* **YOUR INSTRUCTIONS**: Render every line of the items below as a Markdown table with the columns Number and Line, numbering the rows in order and omitting blank lines.

* **DATA SHOWN**:
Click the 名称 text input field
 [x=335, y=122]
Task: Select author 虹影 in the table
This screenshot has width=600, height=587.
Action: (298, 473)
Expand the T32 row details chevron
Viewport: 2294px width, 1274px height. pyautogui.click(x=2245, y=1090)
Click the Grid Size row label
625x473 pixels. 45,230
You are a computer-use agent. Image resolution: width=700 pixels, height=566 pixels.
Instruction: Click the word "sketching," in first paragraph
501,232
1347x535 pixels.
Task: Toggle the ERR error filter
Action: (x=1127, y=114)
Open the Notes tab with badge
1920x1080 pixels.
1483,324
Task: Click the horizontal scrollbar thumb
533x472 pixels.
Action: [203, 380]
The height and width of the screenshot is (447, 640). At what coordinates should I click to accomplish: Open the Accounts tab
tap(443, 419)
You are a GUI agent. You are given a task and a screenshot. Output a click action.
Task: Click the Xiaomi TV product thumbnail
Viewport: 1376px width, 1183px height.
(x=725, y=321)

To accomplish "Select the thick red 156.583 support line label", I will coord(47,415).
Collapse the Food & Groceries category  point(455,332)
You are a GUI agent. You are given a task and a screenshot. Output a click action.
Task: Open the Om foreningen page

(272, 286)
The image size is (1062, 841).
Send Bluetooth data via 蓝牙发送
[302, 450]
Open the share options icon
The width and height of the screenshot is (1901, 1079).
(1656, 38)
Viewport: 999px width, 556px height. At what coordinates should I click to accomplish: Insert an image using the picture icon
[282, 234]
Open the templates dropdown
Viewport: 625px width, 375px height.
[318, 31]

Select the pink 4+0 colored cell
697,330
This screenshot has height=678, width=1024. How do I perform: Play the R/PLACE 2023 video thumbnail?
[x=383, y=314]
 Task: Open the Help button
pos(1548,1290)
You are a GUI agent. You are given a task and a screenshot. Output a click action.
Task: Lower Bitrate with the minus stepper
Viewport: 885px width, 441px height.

* **FINISHED TASK**:
| Number | Line |
|---|---|
| 1 | Click the 名称 text input field |
| 2 |  [x=335, y=122] |
| 3 | Task: Select author 虹影 in the table |
| 4 | This screenshot has width=600, height=587. |
| 5 | Action: (298, 473) |
| 6 | Expand the T32 row details chevron |
| 7 | Viewport: 2294px width, 1274px height. pyautogui.click(x=2245, y=1090) |
| 8 | Click the Grid Size row label |
| 9 | 625x473 pixels. 45,230 |
| 10 | You are a computer-use agent. Image resolution: width=700 pixels, height=566 pixels. |
| 11 | Instruction: Click the word "sketching," in first paragraph |
| 12 | 501,232 |
| 13 | 1347x535 pixels. |
| 14 | Task: Toggle the ERR error filter |
| 15 | Action: (x=1127, y=114) |
| 16 | Open the Notes tab with badge |
| 17 | 1920x1080 pixels. |
| 18 | 1483,324 |
| 19 | Task: Click the horizontal scrollbar thumb |
| 20 | 533x472 pixels. |
| 21 | Action: [203, 380] |
| 22 | The height and width of the screenshot is (447, 640). At what coordinates should I click to accomplish: Open the Accounts tab |
| 23 | tap(443, 419) |
| 24 | You are a GUI agent. You are given a task and a screenshot. Output a click action. |
| 25 | Task: Click the Xiaomi TV product thumbnail |
| 26 | Viewport: 1376px width, 1183px height. |
| 27 | (x=725, y=321) |
| 28 | To accomplish "Select the thick red 156.583 support line label", I will coord(47,415). |
| 29 | Collapse the Food & Groceries category  point(455,332) |
| 30 | You are a GUI agent. You are given a task and a screenshot. Output a click action. |
| 31 | Task: Open the Om foreningen page |
| 32 | (272, 286) |
| 33 | The image size is (1062, 841). |
| 34 | Send Bluetooth data via 蓝牙发送 |
| 35 | [302, 450] |
| 36 | Open the share options icon |
| 37 | The width and height of the screenshot is (1901, 1079). |
| 38 | (1656, 38) |
| 39 | Viewport: 999px width, 556px height. At what coordinates should I click to accomplish: Insert an image using the picture icon |
| 40 | [282, 234] |
| 41 | Open the templates dropdown |
| 42 | Viewport: 625px width, 375px height. |
| 43 | [318, 31] |
| 44 | Select the pink 4+0 colored cell |
| 45 | 697,330 |
| 46 | This screenshot has height=678, width=1024. How do I perform: Play the R/PLACE 2023 video thumbnail? |
| 47 | [x=383, y=314] |
| 48 |  Task: Open the Help button |
| 49 | pos(1548,1290) |
| 50 | You are a GUI agent. You are given a task and a screenshot. Output a click action. |
| 51 | Task: Lower Bitrate with the minus stepper |
| 52 | Viewport: 885px width, 441px height. |